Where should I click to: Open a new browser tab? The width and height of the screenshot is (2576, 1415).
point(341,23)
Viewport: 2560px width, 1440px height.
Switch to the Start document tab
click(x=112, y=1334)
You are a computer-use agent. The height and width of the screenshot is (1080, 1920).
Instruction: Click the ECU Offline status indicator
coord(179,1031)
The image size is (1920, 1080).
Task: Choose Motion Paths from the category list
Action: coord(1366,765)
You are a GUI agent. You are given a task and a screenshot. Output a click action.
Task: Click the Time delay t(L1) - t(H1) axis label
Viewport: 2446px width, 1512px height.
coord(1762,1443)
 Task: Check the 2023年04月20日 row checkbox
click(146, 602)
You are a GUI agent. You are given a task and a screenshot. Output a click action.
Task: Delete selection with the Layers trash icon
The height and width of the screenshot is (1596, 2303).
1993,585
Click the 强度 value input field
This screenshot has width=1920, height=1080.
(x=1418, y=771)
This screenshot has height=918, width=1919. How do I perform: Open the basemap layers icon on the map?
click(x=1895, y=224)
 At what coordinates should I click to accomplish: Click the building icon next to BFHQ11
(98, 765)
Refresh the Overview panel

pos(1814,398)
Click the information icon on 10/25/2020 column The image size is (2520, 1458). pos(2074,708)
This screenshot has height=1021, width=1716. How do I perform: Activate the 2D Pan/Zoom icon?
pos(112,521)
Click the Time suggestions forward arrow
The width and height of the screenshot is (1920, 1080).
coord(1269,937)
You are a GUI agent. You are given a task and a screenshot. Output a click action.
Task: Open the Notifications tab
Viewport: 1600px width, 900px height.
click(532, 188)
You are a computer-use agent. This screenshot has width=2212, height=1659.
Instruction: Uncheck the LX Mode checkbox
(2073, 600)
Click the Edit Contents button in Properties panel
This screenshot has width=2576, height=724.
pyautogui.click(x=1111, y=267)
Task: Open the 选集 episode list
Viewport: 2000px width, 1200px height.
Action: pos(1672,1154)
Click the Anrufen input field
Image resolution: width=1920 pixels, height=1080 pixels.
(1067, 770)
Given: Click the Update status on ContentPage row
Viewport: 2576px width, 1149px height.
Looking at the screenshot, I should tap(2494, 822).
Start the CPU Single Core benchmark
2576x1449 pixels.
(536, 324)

■ Exercise
Working from the material above, retype exactly the lines from the one with "Task: Click the" through the one with "Task: Delete selection", both included, and only those lines.

■ Result
Task: Click the Time delay t(L1) - t(H1) axis label
Viewport: 2446px width, 1512px height.
coord(1762,1443)
 Task: Check the 2023年04月20日 row checkbox
click(146, 602)
You are a GUI agent. You are given a task and a screenshot. Output a click action.
Task: Delete selection with the Layers trash icon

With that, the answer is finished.